Recommended Vaccination Schedule for Inactivated Poliovirus Vaccine (IPV)
All children should receive four doses of IPV at ages 2 months, 4 months, 6-18 months, and 4-6 years, with the final dose administered at age ≥4 years regardless of the number of previous doses. 1
Standard IPV Vaccination Schedule
The Advisory Committee on Immunization Practices (ACIP) recommends the following schedule for routine childhood polio vaccination in the United States:
- Primary series:
- First dose: 2 months of age
- Second dose: 4 months of age
- Third dose: 6-18 months of age
- Booster dose:
Important Intervals Between Doses
- Minimum interval between doses 1 and 2: 4 weeks
- Minimum interval between doses 2 and 3: 4 weeks
- Minimum interval between doses 3 and 4: 6 months 2
The minimum age for the first dose is 6 weeks. However, using minimum intervals and minimum ages in the first 6 months of life is recommended only if the vaccine recipient is at risk for imminent exposure to circulating poliovirus (e.g., during an outbreak or travel to a polio-endemic region). This precaution exists because shorter intervals and earlier start dates lead to lower seroconversion rates. 2
Special Considerations with Combination Vaccines
When DTaP-IPV/Hib (Pentacel) is used to provide 4 doses at ages 2,4,6, and 15-18 months, an additional booster dose of age-appropriate IPV-containing vaccine should be administered at age 4-6 years. This will result in a 5-dose IPV vaccine series, which is considered acceptable by ACIP. 2, 1
Vaccination for Adults
- Adults who have previously completed a primary series and are at increased risk for poliovirus exposure should receive a single booster dose of IPV. 1
- For unvaccinated adults at increased risk, a primary vaccination series with IPV is recommended:
- Two doses at 4-8 week intervals
- Third dose 6-12 months after the second dose 2
- If accelerated protection is needed:
- If >8 weeks available: Three doses at least 4 weeks apart
- If 4-8 weeks available: Two doses at least 4 weeks apart
- If <4 weeks available: Single dose of IPV 2
High-Risk Groups Who Should Receive IPV
- Travelers to areas where polio is endemic or epidemic
- Members of communities with active poliovirus circulation
- Laboratory workers handling specimens that might contain polioviruses
- Healthcare workers in contact with patients who might be excreting wild polioviruses 2, 1
Contraindications and Precautions
- IPV should not be administered to persons with severe allergic reactions to previous IPV doses or to antibiotics contained in IPV (streptomycin, polymyxin B, neomycin) 2, 1
- Pregnancy: Vaccination should be avoided unless the woman is at increased risk and requires immediate protection 1
- IPV should NEVER be administered intravenously 1
Effectiveness and Safety
IPV is highly effective at preventing paralytic poliomyelitis.

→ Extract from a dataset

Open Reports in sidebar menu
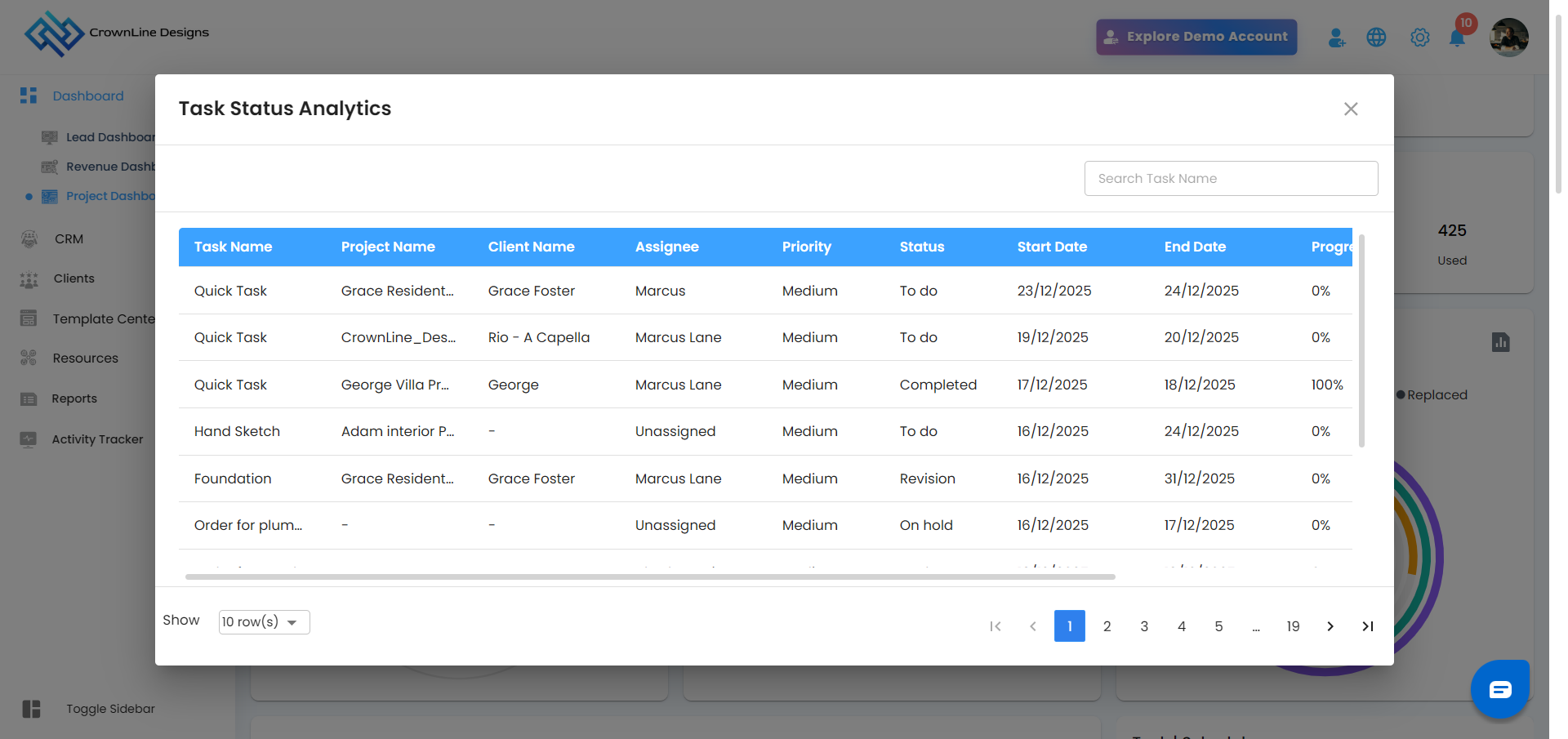Screen dimensions: 1568x739 (x=74, y=398)
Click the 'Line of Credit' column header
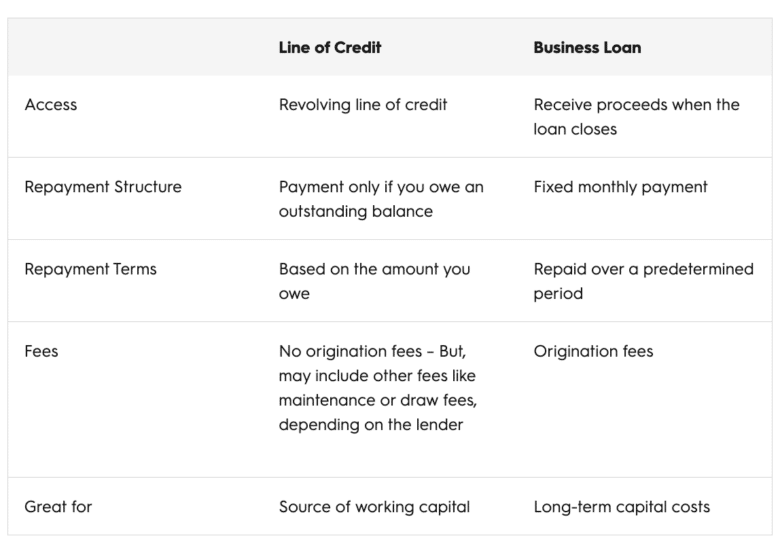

The transition from oral poliovirus vaccine (OPV) to IPV in the United States was implemented to eliminate the risk of vaccine-associated paralytic poliomyelitis (VAPP) that was associated with OPV use 2. Studies have shown that IPV provides excellent protection against paralysis through the presence of circulating antibodies that neutralize virus infectivity toward motor neurons 3.
The safety profile of IPV is excellent, with no serious adverse events documented related to the use of enhanced-potency IPV 2. This safety profile, combined with its effectiveness, makes IPV the vaccine of choice for protection against paralytic poliomyelitis in settings where high vaccination coverage can be maintained 4.